▶ _Brief_:
Beneath this line are entries. Copy the range from the line with "Close the Главная форма tab" to the line with "Task: Click the Purchase Get The Theme button", ends included, exactly; leave pictures out.

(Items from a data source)
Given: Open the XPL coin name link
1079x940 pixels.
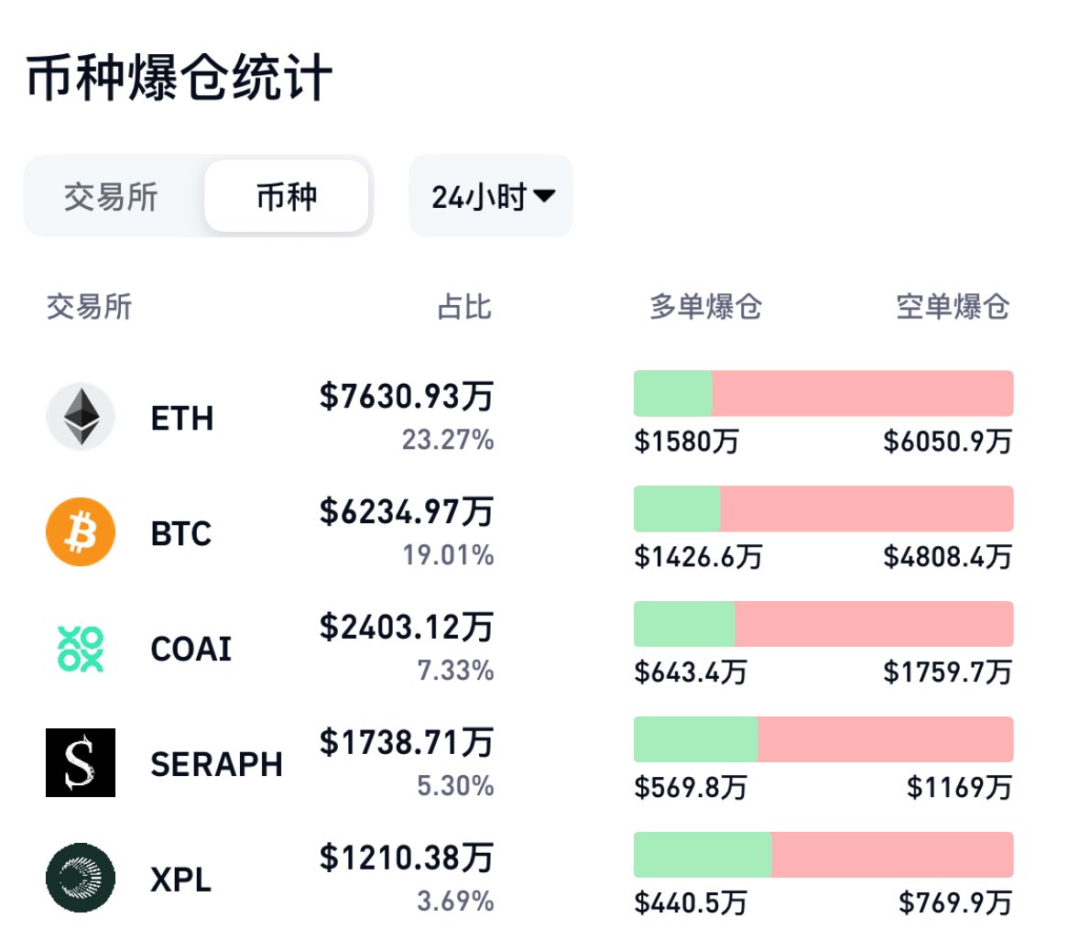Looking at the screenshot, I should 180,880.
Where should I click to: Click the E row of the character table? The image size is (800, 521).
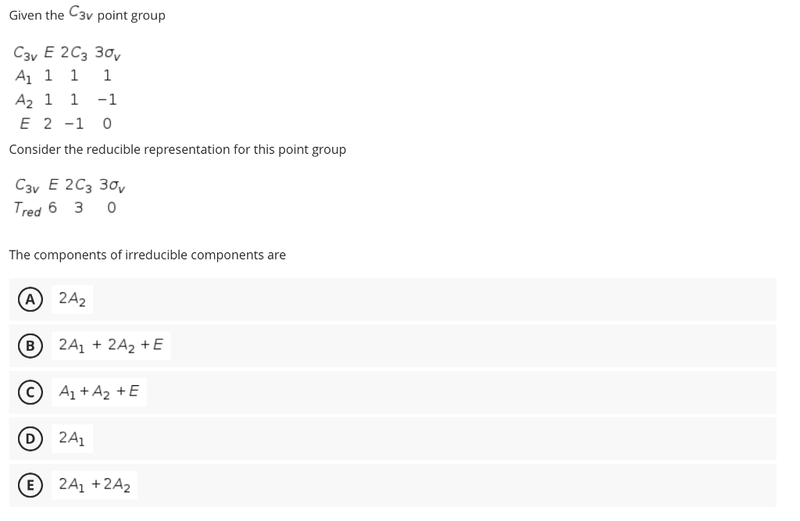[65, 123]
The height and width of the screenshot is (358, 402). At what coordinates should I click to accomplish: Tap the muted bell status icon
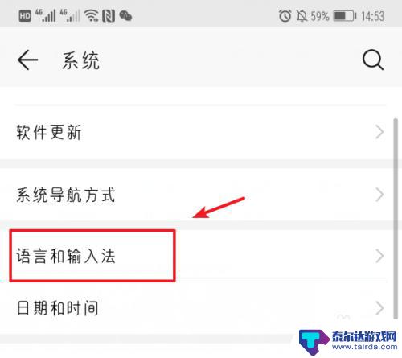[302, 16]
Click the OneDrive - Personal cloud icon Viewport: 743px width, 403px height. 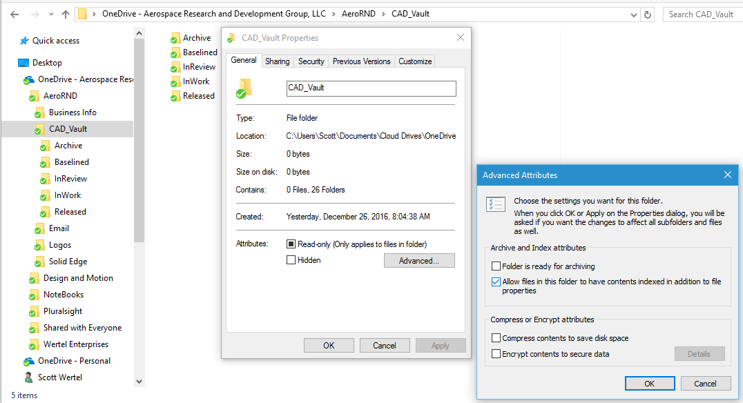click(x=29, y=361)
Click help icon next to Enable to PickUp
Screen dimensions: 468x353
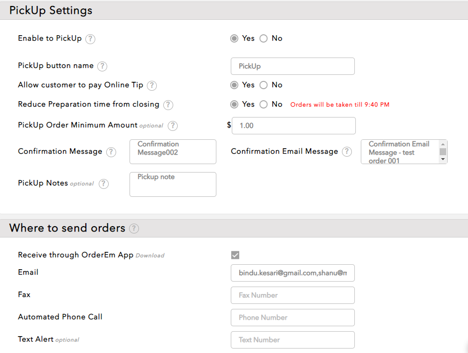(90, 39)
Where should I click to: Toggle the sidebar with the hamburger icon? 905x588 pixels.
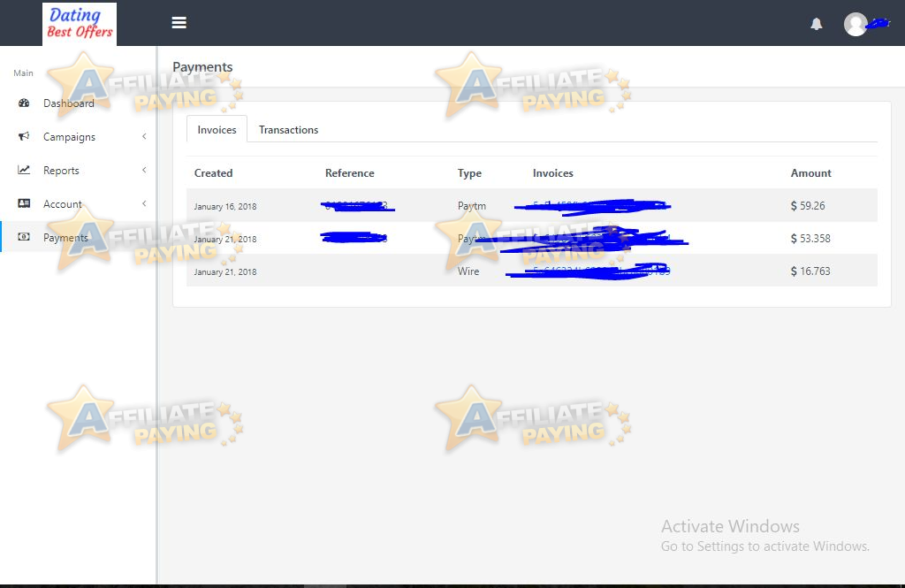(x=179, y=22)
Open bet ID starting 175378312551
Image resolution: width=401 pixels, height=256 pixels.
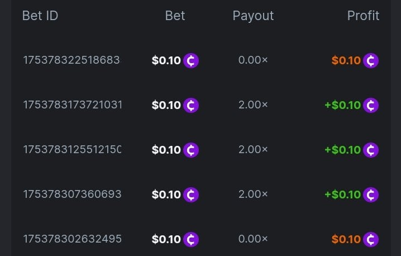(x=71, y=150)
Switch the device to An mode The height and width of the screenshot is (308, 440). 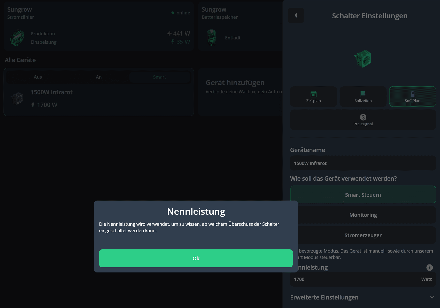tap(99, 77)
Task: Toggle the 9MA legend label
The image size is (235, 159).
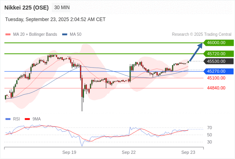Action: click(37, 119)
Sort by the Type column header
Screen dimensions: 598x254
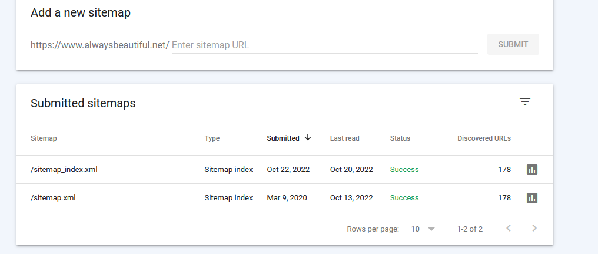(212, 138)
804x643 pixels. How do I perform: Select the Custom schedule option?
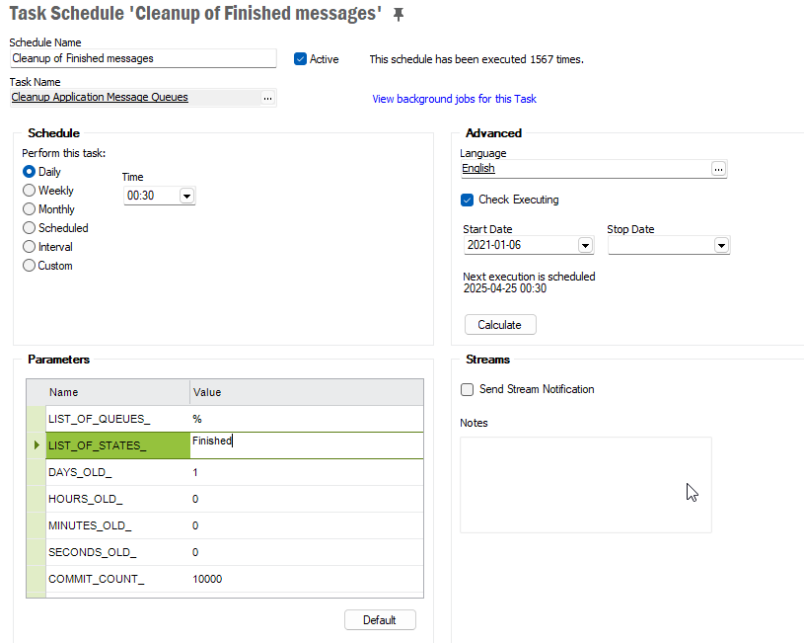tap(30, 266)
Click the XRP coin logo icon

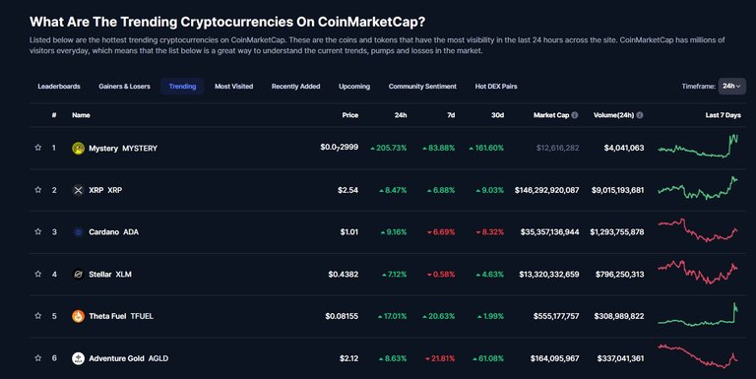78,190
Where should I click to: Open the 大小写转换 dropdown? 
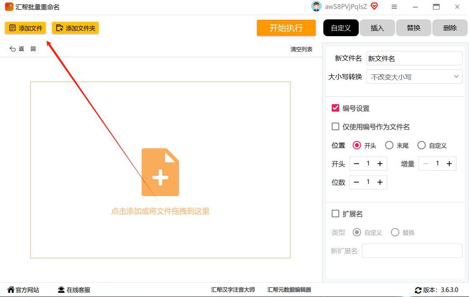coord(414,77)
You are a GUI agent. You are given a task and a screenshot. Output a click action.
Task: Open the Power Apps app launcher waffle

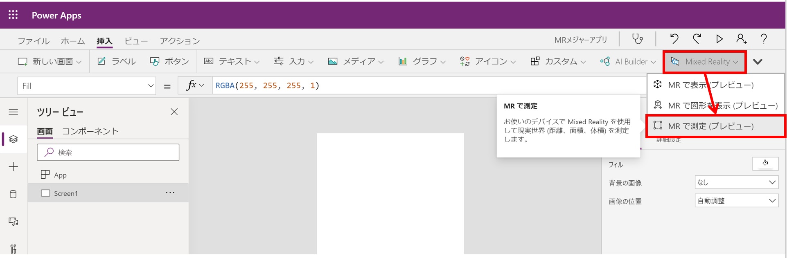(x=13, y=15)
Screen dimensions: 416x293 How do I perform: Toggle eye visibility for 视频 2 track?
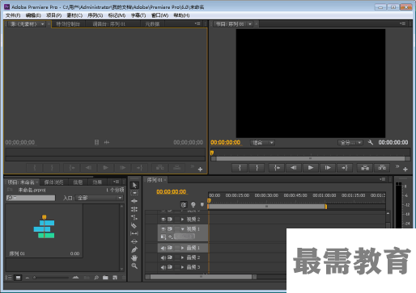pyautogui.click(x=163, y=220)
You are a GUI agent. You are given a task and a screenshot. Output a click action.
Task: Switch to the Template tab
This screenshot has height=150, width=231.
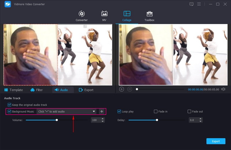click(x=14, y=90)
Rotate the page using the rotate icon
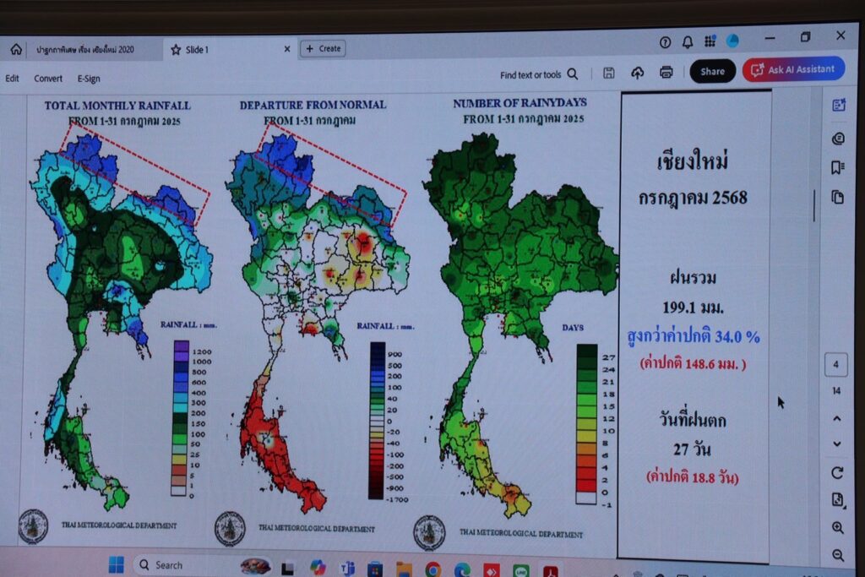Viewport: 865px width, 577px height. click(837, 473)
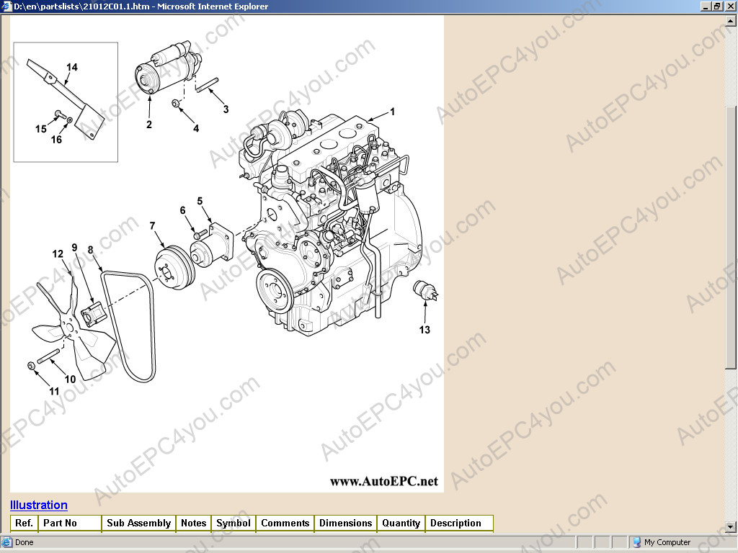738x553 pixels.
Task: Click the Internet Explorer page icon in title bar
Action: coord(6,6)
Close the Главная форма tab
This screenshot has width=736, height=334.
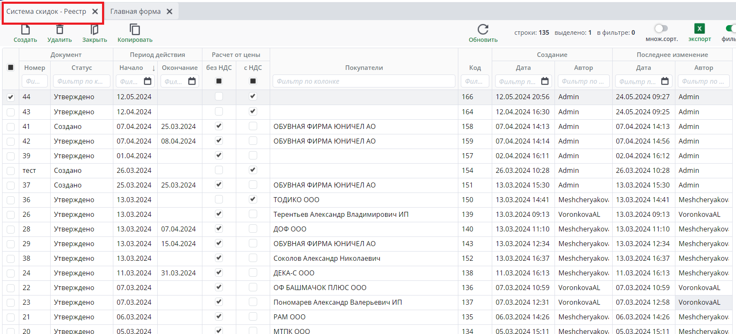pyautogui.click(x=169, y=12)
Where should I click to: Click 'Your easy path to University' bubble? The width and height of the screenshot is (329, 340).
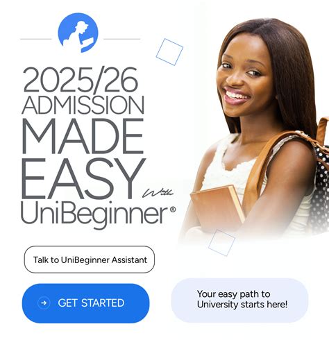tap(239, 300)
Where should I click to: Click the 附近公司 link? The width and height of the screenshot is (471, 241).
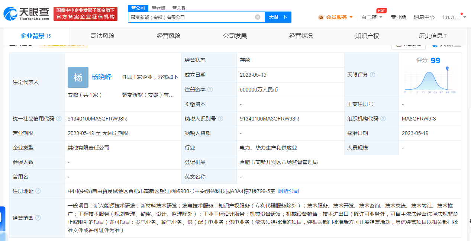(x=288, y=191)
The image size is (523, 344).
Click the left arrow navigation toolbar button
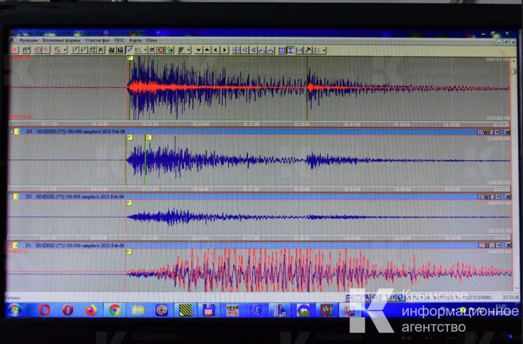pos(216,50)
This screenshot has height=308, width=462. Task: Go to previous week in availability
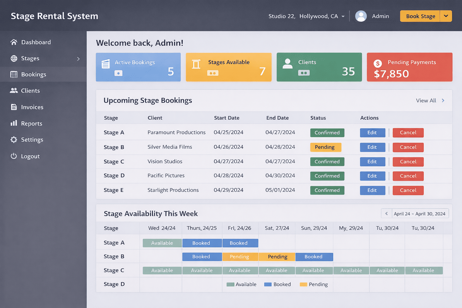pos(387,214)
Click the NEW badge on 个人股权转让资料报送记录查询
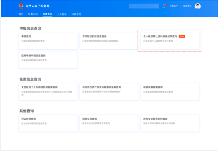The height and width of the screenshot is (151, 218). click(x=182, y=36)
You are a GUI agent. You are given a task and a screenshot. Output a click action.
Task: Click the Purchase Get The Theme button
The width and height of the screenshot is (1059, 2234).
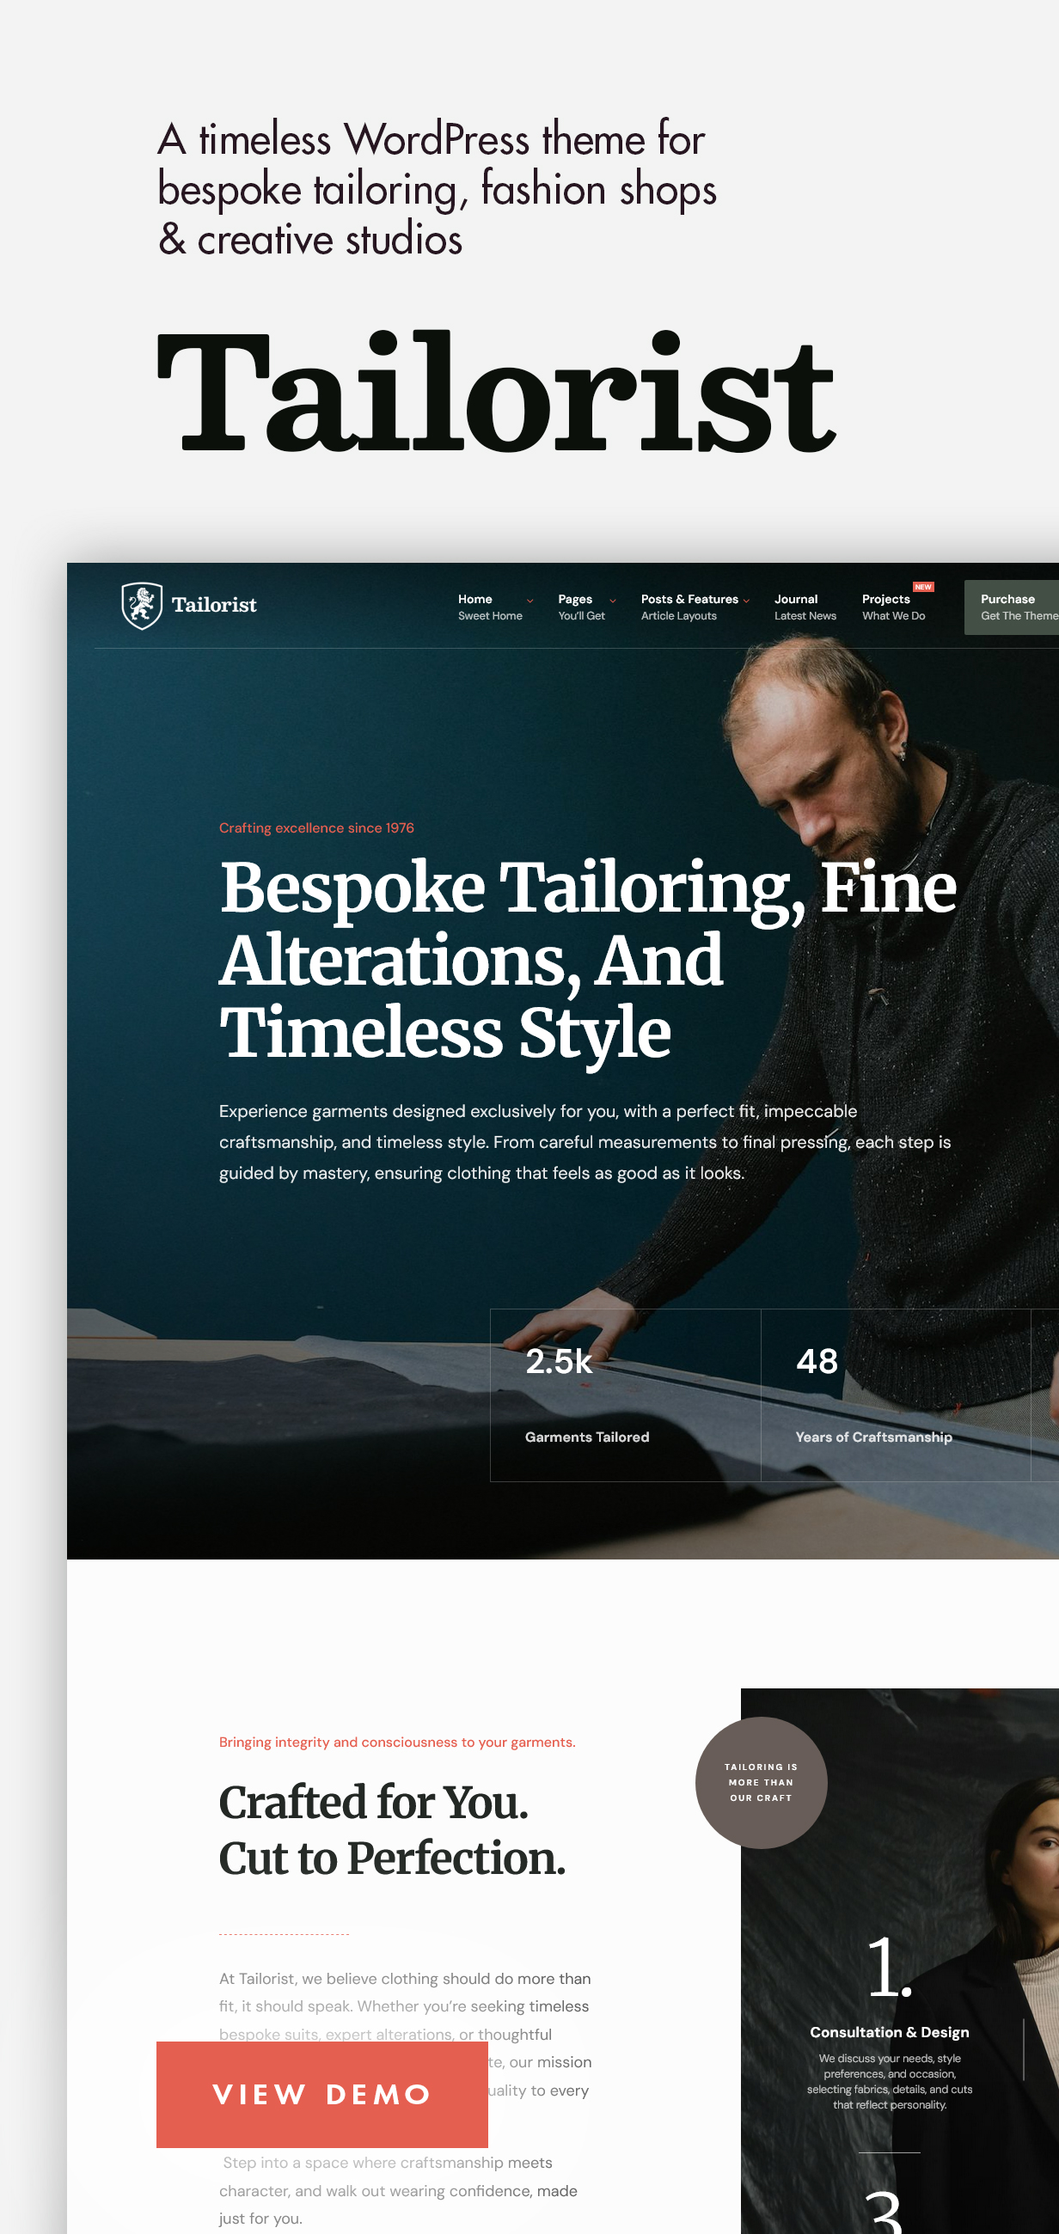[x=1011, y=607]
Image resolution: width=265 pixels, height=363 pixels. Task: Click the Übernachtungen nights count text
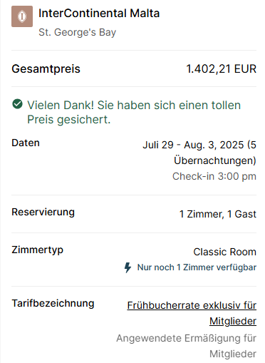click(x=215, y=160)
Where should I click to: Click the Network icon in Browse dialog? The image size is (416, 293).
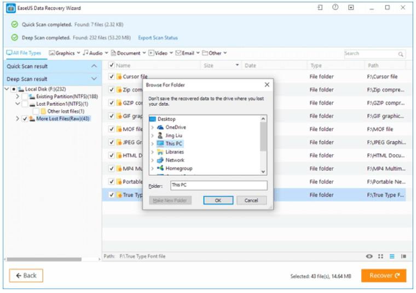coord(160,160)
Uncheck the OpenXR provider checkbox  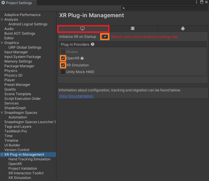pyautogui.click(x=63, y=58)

▶ _Solution to this problem_:
Close the Главная форма tab
This screenshot has width=736, height=334.
pyautogui.click(x=169, y=12)
Where should I click to: Click 'Your easy path to University' bubble? The width and height of the screenshot is (329, 340).
tap(239, 300)
Where should I click to: Click the 附近公司 link? The width and height of the screenshot is (471, 241).
(x=288, y=191)
The image size is (523, 344).
Click the left arrow navigation toolbar button
pos(216,50)
This screenshot has height=308, width=462. Task: Go to previous week in availability
pos(387,214)
Click the NEW badge on 个人股权转让资料报送记录查询
The height and width of the screenshot is (151, 218). click(x=182, y=36)
You are a GUI agent. You are given a task and a screenshot. Output a click action.
Task: Click the Purchase Get The Theme button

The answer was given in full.